Hemos reducido la belleza a un anuncio de perfume. Belleza, esa palabra tan profunda y de tanto significado, ha sido raptada en nuestro mundo por la superficialidad y la apariencia. De tanto bombardearnos con cuerpos y caras bellos, generalmente asociamos la belleza a la perfección física de una mujer o un hombre, una perfección que responde automáticamente a cuerpos debidamente delgados, bronceados, depilados y sensuales. A veces incluso utilizamos la palabra belleza en contraposición con otras cualidades de la persona como la inteligencia o el carácter.

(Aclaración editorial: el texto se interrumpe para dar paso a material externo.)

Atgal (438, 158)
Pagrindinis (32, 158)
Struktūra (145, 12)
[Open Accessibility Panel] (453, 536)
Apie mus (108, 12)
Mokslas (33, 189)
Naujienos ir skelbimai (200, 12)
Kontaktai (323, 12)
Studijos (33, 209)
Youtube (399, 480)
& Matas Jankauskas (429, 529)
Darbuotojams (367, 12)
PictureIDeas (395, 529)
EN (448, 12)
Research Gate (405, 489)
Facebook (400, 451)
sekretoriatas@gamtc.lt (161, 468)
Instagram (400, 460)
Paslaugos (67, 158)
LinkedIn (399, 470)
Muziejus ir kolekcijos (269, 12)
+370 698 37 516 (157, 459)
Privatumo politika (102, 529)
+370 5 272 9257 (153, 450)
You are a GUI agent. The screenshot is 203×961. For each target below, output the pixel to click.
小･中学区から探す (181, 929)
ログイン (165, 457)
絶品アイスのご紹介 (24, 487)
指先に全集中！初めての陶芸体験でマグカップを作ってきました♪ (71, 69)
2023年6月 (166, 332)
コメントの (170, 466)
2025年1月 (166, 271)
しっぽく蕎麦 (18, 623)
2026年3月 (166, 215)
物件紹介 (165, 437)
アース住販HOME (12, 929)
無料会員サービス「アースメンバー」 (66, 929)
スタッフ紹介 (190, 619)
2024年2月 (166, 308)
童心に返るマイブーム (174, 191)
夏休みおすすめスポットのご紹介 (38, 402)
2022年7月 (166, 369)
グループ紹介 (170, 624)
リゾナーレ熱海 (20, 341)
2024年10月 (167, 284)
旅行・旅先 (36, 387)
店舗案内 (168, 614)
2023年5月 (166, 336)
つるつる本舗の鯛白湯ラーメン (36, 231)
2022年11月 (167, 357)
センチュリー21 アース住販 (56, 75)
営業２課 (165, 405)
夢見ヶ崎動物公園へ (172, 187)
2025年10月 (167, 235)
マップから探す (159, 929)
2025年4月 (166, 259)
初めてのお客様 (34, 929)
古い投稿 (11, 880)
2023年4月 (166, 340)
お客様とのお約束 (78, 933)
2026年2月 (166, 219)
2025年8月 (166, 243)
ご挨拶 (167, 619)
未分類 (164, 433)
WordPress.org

Sin duda, nos han raptado la palabra belleza. Como si la belleza fuese algo superficial, como si la belleza fuese un lujo que debemos pagar en una perfumería o en un gimnasio. Nos olvidamos de la verdadera belleza, esa tan necesaria para poder vivir. Los seres humanos necesitamos la belleza, pero no la de los anuncios de perfumes; necesitamos la emoción que provoca la belleza de apreciar los resultados de una obra bien hecha; la belleza del arte que nos acerca a la verdad, de la música que nos transporta; la belleza de un atardecer en la naturaleza; la belleza de las buenas obras de ficción, que a través de la emoción y de un magistral acuerdo entre contenido y forma nos ayudan a entender el mundo; la belleza de un gesto de empatía o solidaridad.
Confundimos la belleza con algo bonito, algo que combine con el color de nuestras paredes o de nuestros zapatos. Pero la belleza, la verdadera belleza, se puede permitir el lujo de ser incluso incómoda. Es más, diría que el arte que nos incomoda es el que más verdad contiene. Y la belleza es una manera de acercarse a la verdad.
Necesitamos la belleza para vivir. Y en este mundo en el que todo se valora por el dinero que genera, nos olvidamos de ella, la menospreciamos, o la raptamos para ponerla en venta en un anuncio de perfume con acento francés.